-------- 抜粋文

2020 Fiscal Year Annual Research Report
アンジオテンシン受容体機能調節因子による高血圧の新規治療戦略
Project/Area Number |
19K18010
|
Research Institution | Yokohama City University |
Principal Investigator |
小林 竜 横浜市立大学, 医学研究科, 客員研究員 (60805612)
|
Project Period (FY) |
2019-04-01 – 2021-03-31
|
Keywords | 高血圧 / 慢性腎臓病 / レニン-アンジオテンシン系 |
Outline of Annual Research Achievements |
本研究では,高血圧モデル動物,発生工学的手法により作製した組織特異的ATRAP発現制御動物およびヒト組織を用いて,ATRAPの発現・活性調節異常と高血圧および高血圧関連臓器障害との関連についてNaチャネルやR-A系構成要素や炎症性サイトカインなどの蛋白発現解析,尿中カテコラミンや腎交感神経活性,血管張力,代謝ケージによる水電解質代謝の解析など多面的に検討し,高血圧・高血圧関連臓器障害の発症・進展におけるATRAPの病態生理学的意義の解明,およびATRAPに着目した新規分子標的治療法の開発に向けた検討を行っている.
本研究の学術的独自性として,ATRAPは,現在臨床使用されているACE阻害薬やARBなどのR-A系阻害薬とは分子機序が異なり,定常的状態の同受容体情報伝達系活性には影響を与えずに,病的刺激によるAT1 受容体の過剰活性化を選択的に抑制する可能性がこれまでの研究成果から示されている.また,今回ヒト組織でのATRAP発現レベルと,高血圧および高血圧関連臓器障害の重症度と臨床指標との関連を検討することにより,その早期診断法や新規治療法の発見につながる可能性があると考えている.
① 尿細管ATRAP欠損が血圧に与える影響の検討,② 血管平滑筋ATRAP欠損が血圧に与える影響の検討,③中枢でのATRAP高発現が血圧に与える影響の検討,④ ヒトでの高血圧および高血圧関連臓器障害組織局所でのATRAP 発現の検討について各々研究をすすめているが,2020年度は,研究課題について論文報告することができなかった.今後,尿細管ATRAPが腎臓病病態においてどのような意義を示すかどうかについては,現在も研究途中であり,来年度には報告することができると考えている.

----------------
-------- 項目一覧

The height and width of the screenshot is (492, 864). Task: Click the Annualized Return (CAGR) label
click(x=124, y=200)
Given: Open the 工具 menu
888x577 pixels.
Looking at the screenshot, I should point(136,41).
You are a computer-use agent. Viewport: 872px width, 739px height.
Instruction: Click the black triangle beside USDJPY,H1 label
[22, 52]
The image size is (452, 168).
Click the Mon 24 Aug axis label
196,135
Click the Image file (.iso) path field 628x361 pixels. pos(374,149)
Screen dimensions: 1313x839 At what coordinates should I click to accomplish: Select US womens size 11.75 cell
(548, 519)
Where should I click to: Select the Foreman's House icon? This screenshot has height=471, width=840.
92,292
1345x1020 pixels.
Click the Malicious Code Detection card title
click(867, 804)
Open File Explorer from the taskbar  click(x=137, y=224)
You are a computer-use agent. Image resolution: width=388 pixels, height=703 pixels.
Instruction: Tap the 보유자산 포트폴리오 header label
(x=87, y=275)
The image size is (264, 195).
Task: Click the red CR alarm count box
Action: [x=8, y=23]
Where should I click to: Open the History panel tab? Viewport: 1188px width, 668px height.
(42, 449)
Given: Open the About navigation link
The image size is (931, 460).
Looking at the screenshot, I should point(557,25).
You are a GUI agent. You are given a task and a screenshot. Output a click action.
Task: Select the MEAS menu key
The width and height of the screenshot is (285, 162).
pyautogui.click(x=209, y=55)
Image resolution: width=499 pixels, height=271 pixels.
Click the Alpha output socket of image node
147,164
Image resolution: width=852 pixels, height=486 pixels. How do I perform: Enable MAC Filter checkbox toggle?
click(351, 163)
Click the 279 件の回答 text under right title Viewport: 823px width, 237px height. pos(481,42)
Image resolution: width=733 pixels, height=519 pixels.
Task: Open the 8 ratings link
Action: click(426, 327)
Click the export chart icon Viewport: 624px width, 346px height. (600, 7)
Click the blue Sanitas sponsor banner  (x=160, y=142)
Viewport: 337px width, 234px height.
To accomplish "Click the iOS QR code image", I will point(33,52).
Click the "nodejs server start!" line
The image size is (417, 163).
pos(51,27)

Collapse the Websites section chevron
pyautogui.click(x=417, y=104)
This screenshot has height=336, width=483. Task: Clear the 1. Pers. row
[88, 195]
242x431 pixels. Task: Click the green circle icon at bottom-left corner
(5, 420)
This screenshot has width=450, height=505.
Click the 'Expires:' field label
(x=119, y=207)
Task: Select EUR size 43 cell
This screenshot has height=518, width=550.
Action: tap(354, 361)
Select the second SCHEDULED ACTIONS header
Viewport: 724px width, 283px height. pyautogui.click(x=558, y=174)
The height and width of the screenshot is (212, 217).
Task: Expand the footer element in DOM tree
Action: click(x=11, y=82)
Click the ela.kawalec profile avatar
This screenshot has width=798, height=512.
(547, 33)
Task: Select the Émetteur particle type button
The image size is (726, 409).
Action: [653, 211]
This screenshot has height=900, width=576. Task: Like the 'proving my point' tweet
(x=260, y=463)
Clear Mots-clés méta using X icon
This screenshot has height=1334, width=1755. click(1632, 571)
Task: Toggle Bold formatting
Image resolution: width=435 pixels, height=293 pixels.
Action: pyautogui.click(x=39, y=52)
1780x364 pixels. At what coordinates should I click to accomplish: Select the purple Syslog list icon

----------------

作業内容:
**1)** 抜粋文に記載されているキーワードをすべて挙げてください。
**2)** 抜粋文によれば、本研究課題の研究機関はどこですか。
項目一覧は抜粋文の内容とは無関係です。

解答:
**1)** 高血圧、慢性腎臓病、レニン-アンジオテンシン系

**2)** 横浜市立大学